• **Texto de leitura**:
::::

Pierre Dardot e Christian Laval na explicação desse quadro afirmam que “o neoliberalismo, antes de ser uma ideologia ou uma política econômica, é em primeiro lugar e fundamentalmente uma racionalidade (…). O neoliberalismo é a razão do capitalismo contemporâneo (…). O neoliberalismo pode ser definido como o conjunto de discursos, práticas e dispositivos que determinam um novo modo de governo dos homens segundo o princípio universal da concorrência.”[4]
A racionalidade descrita por Dardot e Laval destroi fundamentalmente o mundo do trabalho na concepção até então existente. A erosão do emprego como relação determinante do mundo do trabalho é a marca indelével dessa nova racionalidade. Será o fim do sindicalismo, da OIT ou do direito do trabalho?
O desafio não é pequeno. A resposta incerta. A reinvenção necessária, pois as bases, em boa medida, alteraram-se.
Se a fragmentação nas relações de trabalho milita em favor de uma perspectiva de ocaso das lutas coletivas e das organizações formatadas para esse fim, a precarização, a redução sem precedentes de direitos básicos do trabalho como férias, descanso semanal remunerado, aposentadoria, dentre outros, tensionam a favor da organização ou da reorganização de formas coletivas de luta.
Talvez a célebre discussão sobre o futuro dos sindicatos travada entre Lenin e Trotsky[5] em ambiente completamente distinto do atual (o alvorecer da Revolução Russa), mas igualmente desafiador, possa trazer luzes para a reorientação do movimento sindical. Afinal, ao debater a pertinência dos sindicatos num Estado que se propôs a eliminar a propriedade privada, muito se levantou sobre a razão de existência desses organismos.

::::

• **Material extraído**:

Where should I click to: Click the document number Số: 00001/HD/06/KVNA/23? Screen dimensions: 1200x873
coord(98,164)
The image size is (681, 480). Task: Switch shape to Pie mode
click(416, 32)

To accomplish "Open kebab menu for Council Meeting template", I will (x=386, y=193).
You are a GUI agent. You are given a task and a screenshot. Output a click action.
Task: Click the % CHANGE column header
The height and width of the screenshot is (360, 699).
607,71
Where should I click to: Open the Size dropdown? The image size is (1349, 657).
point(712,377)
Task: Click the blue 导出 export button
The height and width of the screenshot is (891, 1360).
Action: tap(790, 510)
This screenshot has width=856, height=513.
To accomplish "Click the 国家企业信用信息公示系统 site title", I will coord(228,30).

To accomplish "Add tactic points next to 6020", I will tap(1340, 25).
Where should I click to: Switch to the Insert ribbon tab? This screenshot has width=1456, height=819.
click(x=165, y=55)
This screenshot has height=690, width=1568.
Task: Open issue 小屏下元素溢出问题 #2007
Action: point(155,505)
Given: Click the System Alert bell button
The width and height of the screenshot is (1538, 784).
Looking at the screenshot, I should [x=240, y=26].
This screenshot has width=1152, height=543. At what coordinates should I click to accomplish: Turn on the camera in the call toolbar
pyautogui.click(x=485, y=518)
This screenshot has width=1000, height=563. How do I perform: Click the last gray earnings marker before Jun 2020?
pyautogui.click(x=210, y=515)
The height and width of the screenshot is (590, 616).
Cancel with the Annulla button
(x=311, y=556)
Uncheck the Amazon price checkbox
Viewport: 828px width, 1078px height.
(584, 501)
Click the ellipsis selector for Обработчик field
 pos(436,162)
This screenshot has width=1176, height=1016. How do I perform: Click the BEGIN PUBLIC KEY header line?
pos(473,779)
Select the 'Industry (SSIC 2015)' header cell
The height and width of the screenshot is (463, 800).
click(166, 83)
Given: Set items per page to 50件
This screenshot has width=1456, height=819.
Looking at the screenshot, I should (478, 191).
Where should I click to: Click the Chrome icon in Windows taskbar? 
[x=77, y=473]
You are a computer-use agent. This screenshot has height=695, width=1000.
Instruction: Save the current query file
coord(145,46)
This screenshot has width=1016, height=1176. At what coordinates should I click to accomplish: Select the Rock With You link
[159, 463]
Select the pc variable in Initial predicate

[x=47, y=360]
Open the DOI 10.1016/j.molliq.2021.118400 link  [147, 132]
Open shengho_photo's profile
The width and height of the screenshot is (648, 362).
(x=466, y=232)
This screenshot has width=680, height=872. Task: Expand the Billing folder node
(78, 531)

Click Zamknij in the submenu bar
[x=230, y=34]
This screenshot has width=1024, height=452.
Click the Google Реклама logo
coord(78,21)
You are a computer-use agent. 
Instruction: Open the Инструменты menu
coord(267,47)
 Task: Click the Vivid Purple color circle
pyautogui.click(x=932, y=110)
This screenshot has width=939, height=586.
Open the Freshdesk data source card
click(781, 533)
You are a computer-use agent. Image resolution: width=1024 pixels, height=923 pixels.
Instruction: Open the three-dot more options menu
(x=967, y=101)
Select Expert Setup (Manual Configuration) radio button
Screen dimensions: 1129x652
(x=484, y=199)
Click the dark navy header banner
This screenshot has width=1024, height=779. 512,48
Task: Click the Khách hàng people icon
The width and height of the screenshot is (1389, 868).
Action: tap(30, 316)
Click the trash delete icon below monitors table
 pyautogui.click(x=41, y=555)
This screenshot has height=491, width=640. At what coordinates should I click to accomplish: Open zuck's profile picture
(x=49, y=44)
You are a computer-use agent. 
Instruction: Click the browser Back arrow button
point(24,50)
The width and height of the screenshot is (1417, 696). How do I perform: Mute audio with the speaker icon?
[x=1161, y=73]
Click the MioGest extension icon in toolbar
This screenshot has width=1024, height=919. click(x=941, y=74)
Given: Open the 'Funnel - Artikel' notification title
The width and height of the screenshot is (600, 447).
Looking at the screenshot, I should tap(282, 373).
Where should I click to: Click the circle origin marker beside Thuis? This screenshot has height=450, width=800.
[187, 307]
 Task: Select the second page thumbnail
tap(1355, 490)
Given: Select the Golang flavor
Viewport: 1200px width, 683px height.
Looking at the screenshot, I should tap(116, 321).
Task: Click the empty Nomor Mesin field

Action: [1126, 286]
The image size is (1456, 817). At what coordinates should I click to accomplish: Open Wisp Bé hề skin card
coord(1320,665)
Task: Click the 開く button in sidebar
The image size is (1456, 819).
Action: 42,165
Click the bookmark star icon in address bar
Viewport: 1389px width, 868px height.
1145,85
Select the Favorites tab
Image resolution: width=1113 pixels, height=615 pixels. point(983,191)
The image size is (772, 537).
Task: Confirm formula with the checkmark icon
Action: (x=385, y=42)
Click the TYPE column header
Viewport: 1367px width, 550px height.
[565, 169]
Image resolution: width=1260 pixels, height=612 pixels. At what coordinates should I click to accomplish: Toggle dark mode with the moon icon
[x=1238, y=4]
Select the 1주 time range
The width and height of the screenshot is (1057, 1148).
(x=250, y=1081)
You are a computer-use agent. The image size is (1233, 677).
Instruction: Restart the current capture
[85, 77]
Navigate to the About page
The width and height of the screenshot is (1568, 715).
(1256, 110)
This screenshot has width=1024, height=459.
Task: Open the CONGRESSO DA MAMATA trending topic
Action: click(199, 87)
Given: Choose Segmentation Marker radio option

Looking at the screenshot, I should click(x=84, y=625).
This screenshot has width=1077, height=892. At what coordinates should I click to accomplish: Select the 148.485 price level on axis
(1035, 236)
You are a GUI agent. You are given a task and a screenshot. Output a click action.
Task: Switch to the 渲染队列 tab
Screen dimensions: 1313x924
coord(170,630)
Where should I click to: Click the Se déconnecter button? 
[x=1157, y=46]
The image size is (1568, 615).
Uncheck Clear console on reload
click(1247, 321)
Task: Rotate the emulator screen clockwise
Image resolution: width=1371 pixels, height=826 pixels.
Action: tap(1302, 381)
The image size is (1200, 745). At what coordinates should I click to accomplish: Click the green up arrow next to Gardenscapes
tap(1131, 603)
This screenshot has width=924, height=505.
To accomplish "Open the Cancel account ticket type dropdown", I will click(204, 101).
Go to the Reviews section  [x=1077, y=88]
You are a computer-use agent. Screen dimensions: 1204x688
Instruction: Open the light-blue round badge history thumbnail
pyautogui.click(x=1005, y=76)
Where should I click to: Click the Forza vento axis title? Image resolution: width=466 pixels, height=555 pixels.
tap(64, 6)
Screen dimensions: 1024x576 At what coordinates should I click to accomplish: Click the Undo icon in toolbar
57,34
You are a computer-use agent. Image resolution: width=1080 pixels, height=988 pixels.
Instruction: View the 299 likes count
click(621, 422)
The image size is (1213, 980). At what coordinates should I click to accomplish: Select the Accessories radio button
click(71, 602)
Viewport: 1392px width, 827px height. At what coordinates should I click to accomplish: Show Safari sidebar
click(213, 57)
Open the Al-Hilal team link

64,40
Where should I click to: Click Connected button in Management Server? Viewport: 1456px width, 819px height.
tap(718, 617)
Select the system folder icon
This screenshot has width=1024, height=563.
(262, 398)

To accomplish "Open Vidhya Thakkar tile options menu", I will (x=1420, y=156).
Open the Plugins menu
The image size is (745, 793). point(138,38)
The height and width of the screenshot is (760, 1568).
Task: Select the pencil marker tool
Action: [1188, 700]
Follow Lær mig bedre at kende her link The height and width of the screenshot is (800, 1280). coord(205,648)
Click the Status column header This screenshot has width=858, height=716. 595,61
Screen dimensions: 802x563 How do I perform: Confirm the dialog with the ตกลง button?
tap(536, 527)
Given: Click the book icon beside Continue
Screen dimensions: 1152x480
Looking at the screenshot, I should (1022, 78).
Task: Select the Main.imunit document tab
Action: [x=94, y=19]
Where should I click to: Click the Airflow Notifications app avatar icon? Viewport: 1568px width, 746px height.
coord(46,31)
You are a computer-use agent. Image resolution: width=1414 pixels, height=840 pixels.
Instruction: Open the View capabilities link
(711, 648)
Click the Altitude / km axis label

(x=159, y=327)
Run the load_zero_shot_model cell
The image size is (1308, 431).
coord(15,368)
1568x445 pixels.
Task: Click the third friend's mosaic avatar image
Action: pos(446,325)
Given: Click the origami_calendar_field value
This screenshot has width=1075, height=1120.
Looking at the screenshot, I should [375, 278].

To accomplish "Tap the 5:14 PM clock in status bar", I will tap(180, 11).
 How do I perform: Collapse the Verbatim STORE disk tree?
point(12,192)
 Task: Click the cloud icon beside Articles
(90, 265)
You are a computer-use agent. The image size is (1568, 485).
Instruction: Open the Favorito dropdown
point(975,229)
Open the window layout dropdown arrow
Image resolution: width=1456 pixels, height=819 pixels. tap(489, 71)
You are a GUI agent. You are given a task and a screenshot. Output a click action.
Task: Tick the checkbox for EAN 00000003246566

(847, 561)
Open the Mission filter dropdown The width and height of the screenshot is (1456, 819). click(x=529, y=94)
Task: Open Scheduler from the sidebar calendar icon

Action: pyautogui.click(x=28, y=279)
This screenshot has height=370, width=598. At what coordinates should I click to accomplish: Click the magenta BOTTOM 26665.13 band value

::::

• **Exercícios propostos**:
**1.** Segundo o texto sobre neoliberalismo, qual é a marca indelével da nova racionalidade?
**2.** Transcreva palavra por palavra o trecho do texto sobre neoliberalismo que começa em "Se a fragmentação" e termina em "coletivas de luta.".
**3.** Diga se cada afirmação concorda com o texto sobre neoliberalismo: (a) Dardot e Laval afirmam que o neoliberalismo é, antes de tudo, uma ideologia. (b) A discussão entre Lenin e Trotsky ocorreu no alvorecer da Revolução Russa. (c) As férias aparecem entre os direitos básicos do trabalho que sofreram redução.
Os itens formam um material à parte, sem relação com o texto.

• **Gabarito**:
**1.** A erosão do emprego como relação determinante do mundo do trabalho.

**2.**
Se a fragmentação nas relações de trabalho milita em favor de uma perspectiva de ocaso das lutas coletivas e das organizações formatadas para esse fim, a precarização, a redução sem precedentes de direitos básicos do trabalho como férias, descanso semanal remunerado, aposentadoria, dentre outros, tensionam a favor da organização ou da reorganização de formas coletivas de luta.

**3.**
(a) Não: "antes de ser uma ideologia ou uma política econômica, é em primeiro lugar e fundamentalmente uma racionalidade".
(b) Sim: "(o alvorecer da Revolução Russa)".
(c) Sim: "a redução sem precedentes de direitos básicos do trabalho como férias".